# Initialization

In [1]:
import pandas as pd
import matplotlib.pyplot as plt
import datetime as dt
import numpy as np
from copy import deepcopy
import copy
import pickle

In [2]:
import argparse
import torch
import numpy as np
import os
import datetime
import torch.nn as nn
import torchvision
from torch.autograd import Variable
import torch.nn.functional as F
import torch.optim as optim
from torch.nn import TransformerEncoder
from torch.nn import TransformerEncoderLayer
from torch.nn import Module, Parameter
import torchvision.transforms as transforms
from torch.utils.data import DataLoader, random_split
from tqdm import tqdm
import time
import math

from collections import OrderedDict
from typing import List, Tuple, Union
import matplotlib.pyplot as plt

DEVICE = torch.device("cuda:0" if torch.cuda.is_available() else "cpu")
print(f"Training on {DEVICE}")

Training on cuda:0


In [3]:
import random
SEED = 42

torch.manual_seed(SEED)
np.random.seed(SEED)
random.seed(SEED)

In [4]:
class Options:
    def __init__(self):
      self.dataset = 'diginetica'
      self.batchSize = 32
      self.hiddenSize = 200
      self.nhead = 2
      self.layer = 3
      self.feedforward = 4
      self.epoch = 12
      self.lr = 0.001
      self.lr_dc = 0.1
      self.lr_dc_step = 3
      self.l2 = 1e-5
      self.patience = 12

opt = Options()

# Now you can access parameters like this:
print(opt.dataset)

diginetica


In [5]:
train_data = []
valid_data = []
list_valid_users = []

for i in range(45):
  if os.path.isfile(f'./SR_SAN_Diginetica/train_{i}.txt'):
    print(i)
    list_valid_users.append(i)
    tr_data = pickle.load(open(f'./SR_SAN_Diginetica/train_{i}.txt', 'rb'))
    ts_data = pickle.load(open(f'./SR_SAN_Diginetica/test_{i}.txt', 'rb'))

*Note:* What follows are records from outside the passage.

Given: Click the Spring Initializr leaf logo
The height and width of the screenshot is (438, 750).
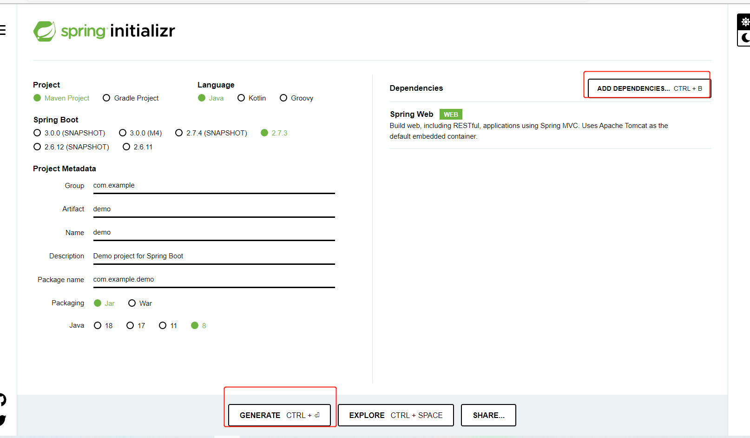Looking at the screenshot, I should pos(45,31).
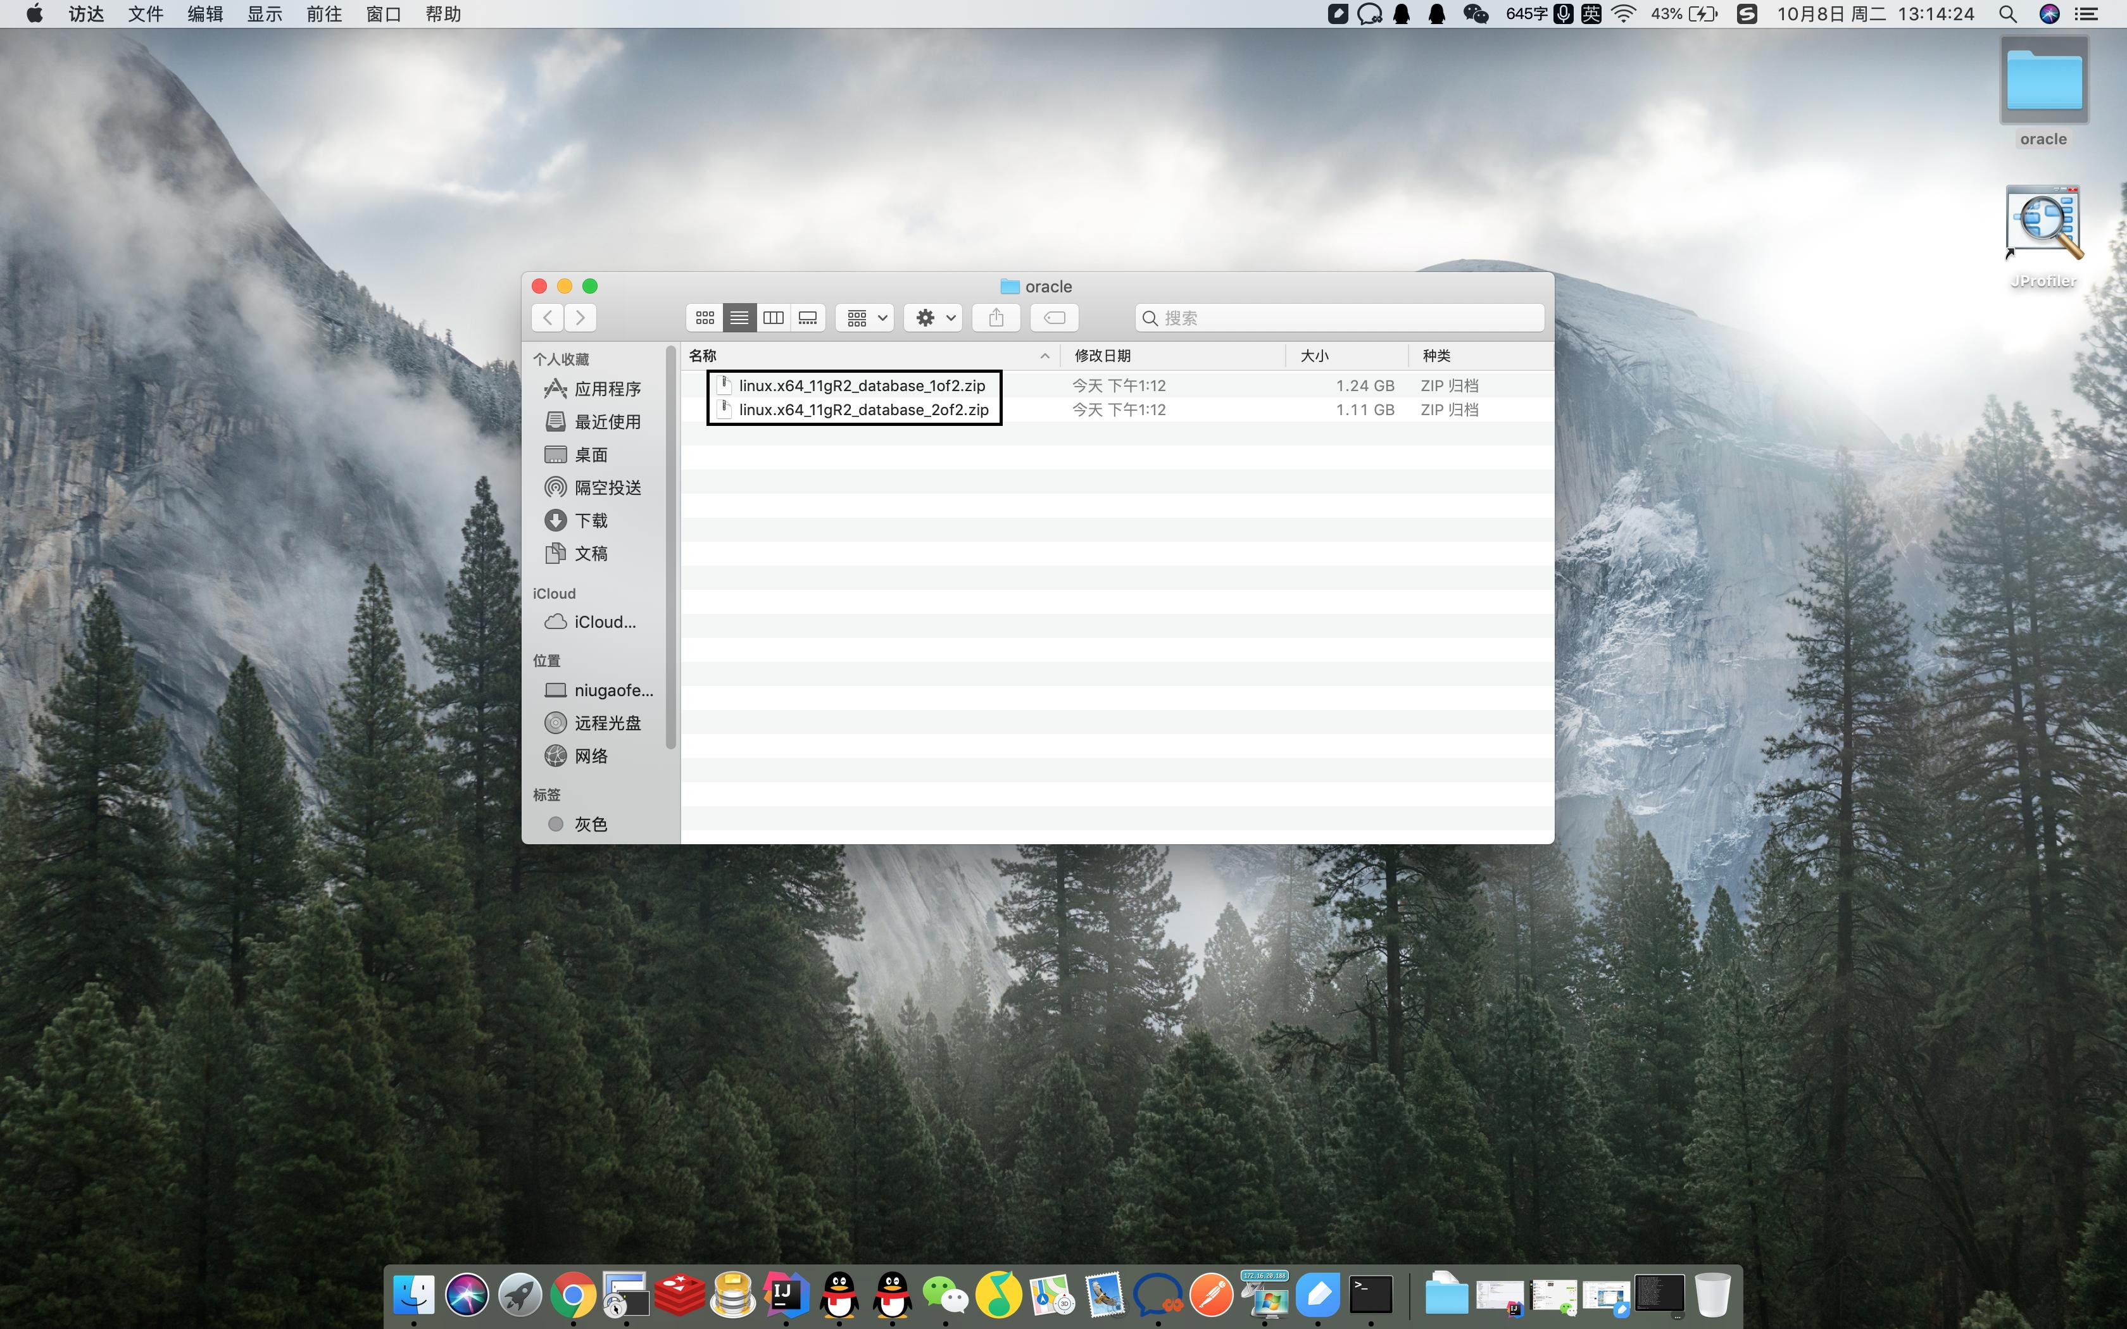Select 下载 in the Finder sidebar
Screen dimensions: 2127x1329
pyautogui.click(x=591, y=520)
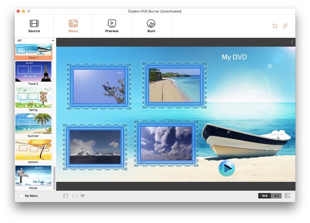Open the Source tab
Viewport: 310px width, 223px height.
(x=34, y=25)

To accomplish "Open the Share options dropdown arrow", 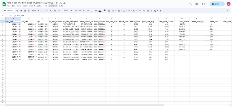I will pos(223,4).
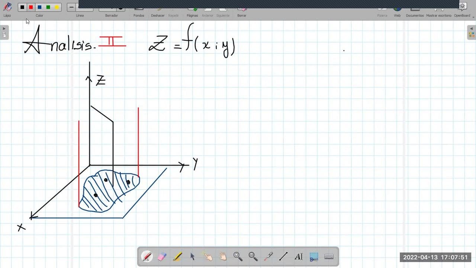Activate the Laser pointer tool
Screen dimensions: 476x268
(x=268, y=256)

    train_data.append(tr_data)
    valid_data.append(ts_data)

print(f"len train: {len(train_data)}")
print(f"len validation: {len(valid_data)}")

0
3
7
8
9
16
21
23
24
25
28
31
32
35
36
37
39
41
42
43
44
len train: 21
len validation: 21


In [6]:
list_valid_users

[0, 3, 7, 8, 9, 16, 21, 23, 24, 25, 28, 31, 32, 35, 36, 37, 39, 41, 42, 43, 44]

In [7]:
# def data_masks(all_usr_pois, item_tail):
#   us_lens = [len(upois) for upois in all_usr_pois]
#   len_max = max(us_lens)
#   us_pois = [upois + item_tail * (len_max - le) for upois, le in zip(all_usr_pois, us_lens)]
#   us_msks = [[1] * le + [0] * (len_max - le) for le in us_lens]
#   return us_pois, us_msks, len_max

In [8]:
def data_masks(all_usr_pois, item_tail):
    if not all_usr_pois or all(len(upois) == 0 for upois in all_usr_pois):
        raise ValueError("Input all_usr_pois is empty or contains only empty lists")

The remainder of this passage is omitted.